* _EXERCISE INSTRUCTIONS_
Rewrite the records below with "field" swapped for "input box", keeping every other word the same.

==================================================

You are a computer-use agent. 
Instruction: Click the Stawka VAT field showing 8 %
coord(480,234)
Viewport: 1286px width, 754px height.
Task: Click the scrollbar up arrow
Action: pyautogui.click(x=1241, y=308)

==================================================

* _WRITTEN RESPONSE_
You are a computer-use agent. 
Instruction: Click the Stawka VAT input box showing 8 %
coord(480,234)
Viewport: 1286px width, 754px height.
Task: Click the scrollbar up arrow
Action: pyautogui.click(x=1241, y=308)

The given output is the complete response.